Wymieniwszy powyższe słabości hipotezy rynków efektywnych, należy zwrócić szczególną uwagę na fakt, iż nie przemawiają one przeciwko prorozwojowym i proefektywnościowym cechom rynków finansowych, a jedynie przeciwko wyidealizowanym, nierealistycznym i wewnętrznie sprzecznym koncepcjom efektywności, jakie zdają się przyjmować zwolennicy owej hipotezy. Tym samym nie podważają one etycznego potencjału drzemiącego w rynkach finansowych, ale uczulają ich uczestników na fakt, iż ów potencjał nie ulega automatycznej realizacji i wieczystemu utrwaleniu w momencie zaistnienia po raz pierwszy stosownego instytucjonalnego otoczenia.

Jest to kwestia o tyle kluczowa, o ile jej niezrozumienie może sprzyjać wysoce niebezpiecznemu przekonaniu, jakoby efektywne podejmowanie decyzji finansowych było gwarantowane samym istnieniem odpowiednich instytucji gospodarczych, nie zaś stanowiło pochodną konkretnych przymiotów etycznych i związanych z nimi zawodowych kompetencji.

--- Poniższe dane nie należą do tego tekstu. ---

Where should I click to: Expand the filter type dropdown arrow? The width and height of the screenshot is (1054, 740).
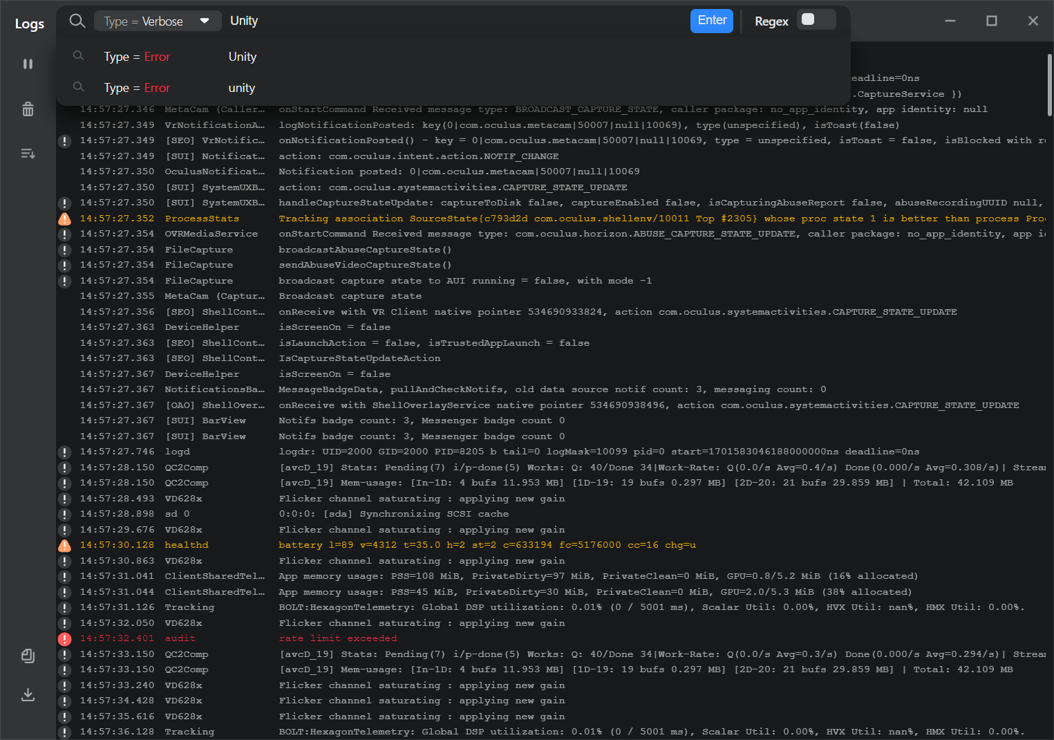205,21
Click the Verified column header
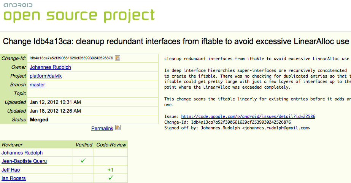 pyautogui.click(x=84, y=145)
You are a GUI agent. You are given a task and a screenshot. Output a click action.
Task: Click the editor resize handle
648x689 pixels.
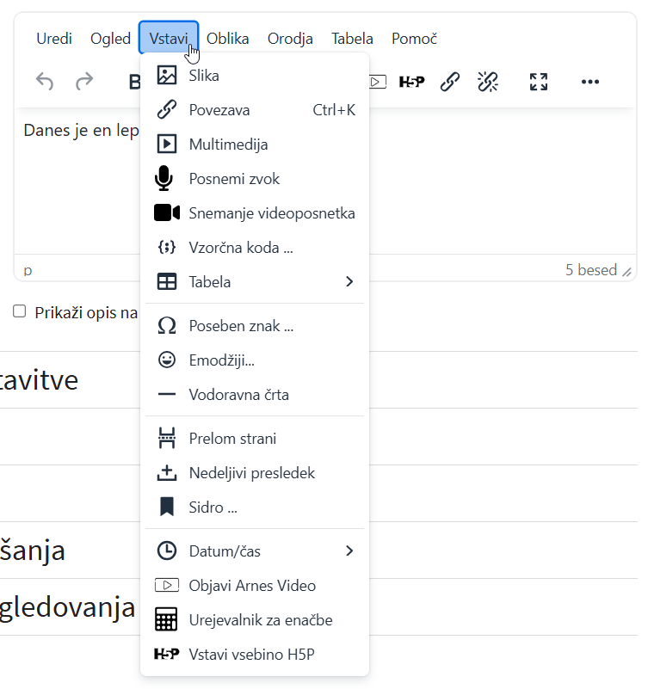click(627, 271)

Jednym z rezultatów podobnego przekonania może być np. organizacyjny marazm każący wierzyć swoim ofiarom, że bieżące ceny faktycznie odzwierciedlają w sposób doskonały obecne i dające się przewidzieć warunki podaży i popytu, w związku z czym nie ma sensu angażować się w arbitraż cenowy bądź inne działania uruchamiające równowagowy proces rynkowy. Tego rodzaju podejście szkodzi więc realistycznie rozumianej efektywności rynkowej, traktującej ceny nie jako automatyczne sygnały koordynacyjne, ale jako podstawowe narzędzia przedsiębiorczej spekulacji i realizacji subiektywnych planów biznesowych (Salerno, 2008; Foss & Klein, 2012). To zaś prowadzi z kolei do szkód na płaszczyźnie etycznej, zwłaszcza w takim stopniu, w jakim szeroki zakres wielkoskalowej współpracy społecznej oraz wynikający z niej materialny i psychiczny dobrobyt należy uznać za istotne wartości moralne (Machan, 2007).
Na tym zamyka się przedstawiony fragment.